My undergraduate degree was in anthropology; what intrigued me about that
discipline was precisely the kind of questions that shiv has been asking in
this thread. (Disclaimer: It has been a long time since I was in college, so my
memory is not entirely to be trusted. Take what follows with whatever amount of
salt seems appropriate.)
The freshman year introductory course ("Anthropology 101") concerned itself
with defining what we mean by the word "culture". The professor used the
Socratic method, asking us questions, dissecting our first attempts until we
arrived at a definition that is at the heart of cultural anthropology, and that
is, (approximately): Culture is the set of shared conceptual models that allow
members of a community to communicate efficiently and work cooperatively.

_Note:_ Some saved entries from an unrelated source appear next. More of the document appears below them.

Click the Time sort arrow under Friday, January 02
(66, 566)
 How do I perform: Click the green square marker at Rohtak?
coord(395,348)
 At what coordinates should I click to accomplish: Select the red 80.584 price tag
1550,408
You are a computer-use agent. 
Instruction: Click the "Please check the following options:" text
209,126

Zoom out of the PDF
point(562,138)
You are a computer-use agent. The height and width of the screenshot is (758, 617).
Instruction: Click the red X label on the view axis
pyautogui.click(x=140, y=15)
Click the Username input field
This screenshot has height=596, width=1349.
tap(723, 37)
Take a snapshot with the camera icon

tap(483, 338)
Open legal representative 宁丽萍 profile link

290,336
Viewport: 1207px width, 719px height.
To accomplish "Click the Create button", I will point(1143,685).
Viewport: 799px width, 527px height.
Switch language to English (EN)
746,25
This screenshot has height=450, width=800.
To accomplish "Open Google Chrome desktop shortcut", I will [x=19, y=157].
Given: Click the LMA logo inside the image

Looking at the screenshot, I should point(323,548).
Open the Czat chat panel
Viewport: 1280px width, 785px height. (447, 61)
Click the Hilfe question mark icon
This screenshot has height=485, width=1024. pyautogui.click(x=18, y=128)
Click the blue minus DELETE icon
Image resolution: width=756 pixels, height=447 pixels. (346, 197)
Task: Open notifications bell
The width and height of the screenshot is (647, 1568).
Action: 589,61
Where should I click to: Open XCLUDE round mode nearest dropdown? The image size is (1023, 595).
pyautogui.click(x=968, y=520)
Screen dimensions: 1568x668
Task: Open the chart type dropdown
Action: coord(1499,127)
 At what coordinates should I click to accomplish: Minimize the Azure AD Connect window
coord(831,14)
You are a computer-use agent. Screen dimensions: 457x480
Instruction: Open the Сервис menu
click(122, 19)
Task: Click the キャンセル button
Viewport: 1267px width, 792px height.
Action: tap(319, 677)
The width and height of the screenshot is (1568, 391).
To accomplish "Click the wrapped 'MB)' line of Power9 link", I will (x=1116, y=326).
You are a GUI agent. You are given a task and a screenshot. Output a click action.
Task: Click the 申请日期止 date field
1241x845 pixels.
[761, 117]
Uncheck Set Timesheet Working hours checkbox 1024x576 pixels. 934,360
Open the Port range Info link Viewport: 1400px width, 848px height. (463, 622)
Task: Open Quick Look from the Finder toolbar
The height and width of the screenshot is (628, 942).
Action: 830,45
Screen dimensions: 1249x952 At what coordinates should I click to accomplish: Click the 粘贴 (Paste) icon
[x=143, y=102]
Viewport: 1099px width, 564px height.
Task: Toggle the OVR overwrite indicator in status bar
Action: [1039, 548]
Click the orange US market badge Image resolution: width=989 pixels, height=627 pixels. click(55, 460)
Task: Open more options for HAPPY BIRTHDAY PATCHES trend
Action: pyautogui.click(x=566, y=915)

Any able-bodied human is presented with more information than he or she can
possibly absorb or digest. Some norms are necessary for deciding which
information is to be "taken in" and processed, and which information is to be
ignored -- literally not even noticed. Rubrics, heuristics, evolve that
automatically prune and interpret incoming data. People who share the same
rubrics are in the same cultural group. If you were to drop me, for example,
into a Silkmeet in Bangalore, there are any number of things that most of you
would notice to which I would be absolutely oblivious. A song might come on the
radio that has all kinds of resonances for you-all, but none whatsoever for me.
So to with clothing, spoken language ( the choice of which language to speak,
the accent in which that language is spoken, etc, etc) -- all this would go
over my head. I apologize for belaboring this point, but I'm trying to
emphasize the idea of "culture" as an *information theoretic" concept.
I found this idea so intriguing that I decided declare a "major" in
Anthropology.
Many case studies in anthropology look at what happens when peoples with wildly
different cultures interact, as happened often when Europeans sailed all over
the world in the "age of discovery". What we found is that cultures are very
flexible, but they all have breaking points. For example, I seem to remember
the case when there was a society whose orderly conduct was based upon a
pattern of public rituals (i.e. a religion) related to stone axes. These very
useful tools were rare, closely guarded, objects of veneration. And then the
Europeans showed up, bearing crates of iron hatchets with which to barter. You
can guess what happened. The society completely broke down. Life literally had
no meaning anymore for the stone-axe people. They became lethargic, depressed,
unable to function. This pattern occurs again and again when cultures bump into
each other. So as a consequence, much of cultural anthropology amounts to
studying "how societies across the globe have absorbed and adopted technology
or have rejected it."
As to the question of whether novels in general or SF novels in particular have
any utility in this domain, let me hazard a few observations.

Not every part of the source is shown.